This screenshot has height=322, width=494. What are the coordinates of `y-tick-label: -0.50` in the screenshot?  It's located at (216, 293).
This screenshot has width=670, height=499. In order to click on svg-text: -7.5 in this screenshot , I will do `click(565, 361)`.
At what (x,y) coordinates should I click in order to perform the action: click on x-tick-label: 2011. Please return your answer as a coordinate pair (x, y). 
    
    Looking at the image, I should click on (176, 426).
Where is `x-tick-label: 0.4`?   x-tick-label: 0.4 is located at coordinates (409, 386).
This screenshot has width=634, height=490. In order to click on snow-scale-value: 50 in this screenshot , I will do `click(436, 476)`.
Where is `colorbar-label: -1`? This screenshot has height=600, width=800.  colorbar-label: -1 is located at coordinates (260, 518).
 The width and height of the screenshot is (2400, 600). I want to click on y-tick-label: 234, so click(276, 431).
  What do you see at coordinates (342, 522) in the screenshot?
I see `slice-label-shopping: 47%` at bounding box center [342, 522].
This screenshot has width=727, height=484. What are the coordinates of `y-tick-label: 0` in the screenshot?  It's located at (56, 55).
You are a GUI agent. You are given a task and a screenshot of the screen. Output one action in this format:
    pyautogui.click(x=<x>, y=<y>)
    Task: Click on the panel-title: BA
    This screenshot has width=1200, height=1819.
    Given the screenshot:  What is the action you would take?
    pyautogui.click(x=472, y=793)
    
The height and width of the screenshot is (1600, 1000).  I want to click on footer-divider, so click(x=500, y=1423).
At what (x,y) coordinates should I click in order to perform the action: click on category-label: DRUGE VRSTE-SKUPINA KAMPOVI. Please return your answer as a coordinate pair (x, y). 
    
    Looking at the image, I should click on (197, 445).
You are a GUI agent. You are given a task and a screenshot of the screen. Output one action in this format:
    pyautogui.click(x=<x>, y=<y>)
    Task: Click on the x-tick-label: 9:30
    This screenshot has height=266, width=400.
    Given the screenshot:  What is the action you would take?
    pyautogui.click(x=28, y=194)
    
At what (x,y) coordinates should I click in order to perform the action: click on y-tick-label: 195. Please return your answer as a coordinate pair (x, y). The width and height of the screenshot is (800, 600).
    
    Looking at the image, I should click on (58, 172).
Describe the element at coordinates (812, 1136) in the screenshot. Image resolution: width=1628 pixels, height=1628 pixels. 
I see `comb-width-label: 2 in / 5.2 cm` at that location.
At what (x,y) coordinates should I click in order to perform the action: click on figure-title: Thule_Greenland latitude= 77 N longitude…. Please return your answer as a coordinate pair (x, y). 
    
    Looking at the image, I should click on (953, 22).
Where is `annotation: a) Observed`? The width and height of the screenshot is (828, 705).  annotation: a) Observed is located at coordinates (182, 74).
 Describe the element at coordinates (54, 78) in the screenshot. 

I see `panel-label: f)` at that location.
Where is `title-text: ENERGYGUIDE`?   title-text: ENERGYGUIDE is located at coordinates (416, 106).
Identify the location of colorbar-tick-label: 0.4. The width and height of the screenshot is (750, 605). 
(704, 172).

★ ★ ★

Problem description: Which rows contain the word "will"? Copy each such line in full, treating uppercase and lowercase as different.

Exercise output:
This screenshot has width=670, height=499. In order to click on svg-text: -7.5 in this screenshot , I will do `click(565, 361)`.
This screenshot has width=634, height=490. In order to click on snow-scale-value: 50 in this screenshot , I will do `click(436, 476)`.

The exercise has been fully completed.